IEEE is widening a hands-on pathway into engineering education
IEEE’s TryEngineering OnCampus program expanded from two universities to seven over the past year, a move that signals growing institutional interest in earlier, more practical engineering outreach. The program, administered by IEEE Educational Activities, brings high school students onto university campuses for applied exposure to subjects including artificial intelligence, robotics, circuit design and the internet of things.
That may sound modest beside major research announcements or industrial launches, but the expansion matters because engineering talent pipelines are built well before students choose a degree. Programs that place teenagers in real academic settings, with visible links between theory and application, can influence who decides that engineering is accessible, relevant and worth pursuing.
From pilot scale to broader footprint
The supplied source text makes one fact clear: TryEngineering OnCampus has grown materially, moving from two universities to seven. That kind of increase suggests the initiative is shifting out of proof-of-concept territory and into a more repeatable model. Expansion alone does not prove impact, but it does indicate that IEEE and participating institutions see enough value to replicate the format.
The article excerpt describes the program as part of TryEngineering and notes that it is held at university sites. One example included in the supplied text is an event at Majan University College in Oman, where students explored circuit design concepts and learned about internet-of-things applications.

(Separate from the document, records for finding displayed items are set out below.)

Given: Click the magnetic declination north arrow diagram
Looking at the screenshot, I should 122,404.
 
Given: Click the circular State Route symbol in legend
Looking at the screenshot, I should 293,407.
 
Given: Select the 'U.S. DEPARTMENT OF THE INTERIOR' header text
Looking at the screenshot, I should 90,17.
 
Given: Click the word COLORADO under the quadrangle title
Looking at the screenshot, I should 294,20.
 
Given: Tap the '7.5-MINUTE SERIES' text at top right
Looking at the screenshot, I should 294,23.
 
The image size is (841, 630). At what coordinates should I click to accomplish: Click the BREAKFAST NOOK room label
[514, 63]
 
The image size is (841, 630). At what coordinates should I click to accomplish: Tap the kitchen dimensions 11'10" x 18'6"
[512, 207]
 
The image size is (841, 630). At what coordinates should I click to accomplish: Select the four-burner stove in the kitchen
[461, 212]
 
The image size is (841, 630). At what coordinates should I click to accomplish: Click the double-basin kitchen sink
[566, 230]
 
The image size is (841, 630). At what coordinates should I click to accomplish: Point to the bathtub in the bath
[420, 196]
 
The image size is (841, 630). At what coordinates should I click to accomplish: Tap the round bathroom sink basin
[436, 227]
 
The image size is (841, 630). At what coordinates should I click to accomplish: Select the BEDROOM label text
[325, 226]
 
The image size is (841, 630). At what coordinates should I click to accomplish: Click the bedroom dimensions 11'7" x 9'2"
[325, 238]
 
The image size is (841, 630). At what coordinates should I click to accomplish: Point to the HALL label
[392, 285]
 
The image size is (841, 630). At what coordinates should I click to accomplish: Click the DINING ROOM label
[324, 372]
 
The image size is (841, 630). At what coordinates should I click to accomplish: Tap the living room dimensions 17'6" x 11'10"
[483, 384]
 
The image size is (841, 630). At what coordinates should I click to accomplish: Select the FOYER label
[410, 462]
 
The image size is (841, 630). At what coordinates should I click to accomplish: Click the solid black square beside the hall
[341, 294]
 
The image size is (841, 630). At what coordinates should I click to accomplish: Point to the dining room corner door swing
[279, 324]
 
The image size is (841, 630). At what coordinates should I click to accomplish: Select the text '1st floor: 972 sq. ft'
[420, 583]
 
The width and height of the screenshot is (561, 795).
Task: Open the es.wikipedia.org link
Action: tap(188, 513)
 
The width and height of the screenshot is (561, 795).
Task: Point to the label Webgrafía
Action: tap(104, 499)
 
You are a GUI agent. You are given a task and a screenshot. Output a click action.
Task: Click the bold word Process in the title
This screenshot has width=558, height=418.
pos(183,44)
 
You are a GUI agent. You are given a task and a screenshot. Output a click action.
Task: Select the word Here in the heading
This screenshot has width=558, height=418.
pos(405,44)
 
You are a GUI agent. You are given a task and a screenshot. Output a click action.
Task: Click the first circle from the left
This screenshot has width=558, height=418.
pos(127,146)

Those details show the program is not limited to passive career talks. It appears to emphasize direct engagement with technical material in an academic environment, which is a stronger intervention than generic STEM messaging.
Why exposure matters in engineering
Engineering recruitment often struggles with an old problem: many students are asked to commit to the field before they have seen what engineers actually do. That can narrow participation, especially for students without family or school networks that routinely open doors into technical careers.
A campus-based model helps address that gap in several ways. First, it lets students encounter engineering as a lived practice rather than an abstract school subject. Second, it gives universities a chance to present themselves as reachable destinations. Third, it shows how contemporary topics such as AI and robotics connect to foundational ideas like circuits, systems and sensing.
The source text also points toward breadth. AI, robotics, circuit design and IoT are not interchangeable subjects, and presenting them together reflects how engineering education is evolving. Students entering the field now are less likely to stay confined within a single hardware or software lane. Programs that mirror that reality may do a better job of attracting the next generation.
Scaling outreach is not the same as solving access, but it is a start
It would be a mistake to overstate what one outreach program can do. Expansion from two to seven universities does not by itself resolve structural issues in engineering education, including uneven school preparation, cost barriers or demographic imbalances in participation. The supplied source text does not offer outcome data on enrollment, persistence or long-term career trajectories, so those claims cannot be made here.
Still, there is a difference between symbolic outreach and operational outreach. Once a program is running across multiple campuses, it becomes easier to standardize materials, train facilitators, refine formats and compare what works in different settings. In that sense, scale can be an innovation in itself, not because it guarantees success, but because it creates the conditions to learn systematically.
That is especially relevant when the engineering sector is under pressure to replenish talent in fields that increasingly overlap. AI depends on hardware, embedded systems depend on software, and modern infrastructure depends on both. Exposure programs that reflect those connections may help students see engineering less as a narrow silo and more as a set of tools for working on real systems.
What the expansion signals
The growth of TryEngineering OnCampus suggests that professional societies still play a practical role in shaping who enters technical fields. IEEE is not only a publisher and standards body; through educational programs, it is also operating as a connector between schools, universities and industry-facing disciplines.
If the expansion continues, the more important question will be whether the program can demonstrate durable outcomes, particularly for students who might otherwise have limited contact with engineering pathways. For now, the development is best understood as an infrastructure story: a recognized technical organization is building a wider bridge between secondary education and university engineering environments.
- IEEE’s TryEngineering OnCampus program expanded from two universities to seven.
- The initiative gives high school students hands-on exposure to AI, robotics, circuit design and IoT.
- An example in the supplied source text showed students exploring circuits and IoT applications at Majan University College in Oman.
- The expansion suggests broader institutional support for early engineering outreach, though outcome data was not provided.
In an era defined by talent shortages, interdisciplinary technology and growing demand for technical literacy, that kind of bridge-building may prove more important than it first appears.